Семья Наполеона | страница 177
Когда Жозеф 20 июня получил известие о катастрофе, он созвал Совет министров «во имя спасения Франции и империи». Этот шаг позволил Фуше организовать оппозицию еще до того, как выбившийся из сил и заляпанный грязью Наполеон рано утром следующего дня объявился в Елисейском дворце. Сначала, вдохновленный Люсьеном, Лазаром Карно и кое-кем из маршалов, он надеялся продолжить борьбу. Во время преследования в рядах союзников начался разброд, после того как, неожиданно для себя, они получили у Парижа отпор от Даву. Жозеф сказал Совету, что повода для отчаяния нет. Люсьен обратился с речью к Верхней палате, блеснув при этом своим былым красноречием. Взывая к чести своей аудитории, он увлеченно доказывал, что вовсе ничего не потеряно. Затем со своего места вскочил Лафайет и произнес единственно разумную речь за всю свою долгую карьеру:
«Вы обвиняете нас, будто мы позабыли о своем долге по отношению к нашей чести и Наполеону. Разве вы позабыли, что повсюду кости наших детей и братьев свидетельствуют о нашей преданности ему: в африканских песках, на берегах Гвадалквивира и Вислы, на снежных полях перед Москвой? За последние десять лет и даже больше три миллиона французов сложили голову ради человека, который по-прежнему желает побороть всю Европу. Мы сделали достаточно ради него, сегодня наш долг — спасти страну».

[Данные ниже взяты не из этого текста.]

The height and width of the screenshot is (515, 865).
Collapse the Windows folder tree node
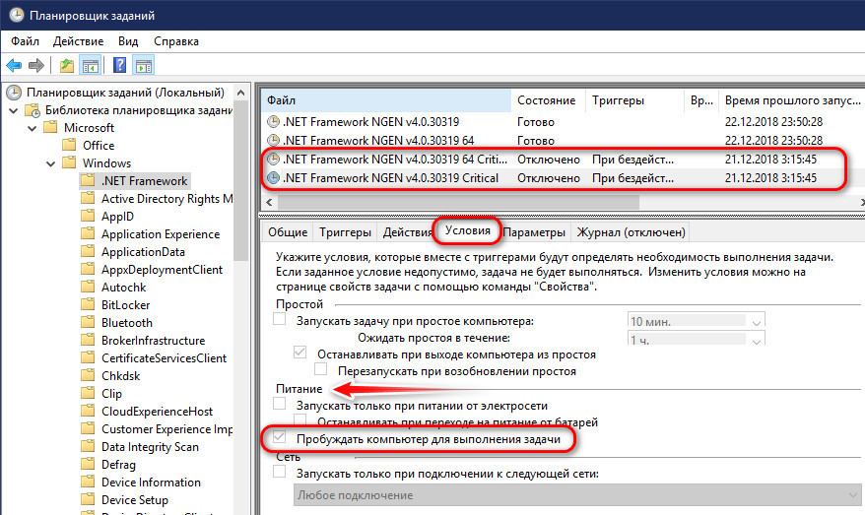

Эта речь стала завершающим ударом в крушении императора. Люсьен, поддерживаемый Даву, желал нового переворота, повторения 18 брюмера. «Будь смел!» — призывал он брата, на что Наполеон просто ответил: «Я был слишком смел». Он был совершенно опустошен и измучен и частенько часами просиживал в полном бездействии, время от времени разражаясь истерическим смехом или же бормоча себе под нос: «Ах! Mon Dieu!» Он опасался, что попытка переворота может привести к полнейшей анархии. «Меня повергали в ужас воспоминания из моей юности», — позднее объяснял он. 22 июня он отрекся в пользу своего сына, прекрасно зная, что австрийцы ни за что не позволят мальчику покинуть Вену. Затем, сопровождаемый Гортензией, он укрылся в Мальмезоне, в то время как Люсьен предпринимал отчаянные, но совершенно безуспешные попытки провозгласить императором Наполеона II. От Гортензии нам известно, что низвергнутый император не желал покидать Мальмезон, где провел столько радостных дней своей жизни. «Как прекрасно здесь было, — говорил он. — Как счастливы мы были бы здесь, если бы могли остаться навсегда».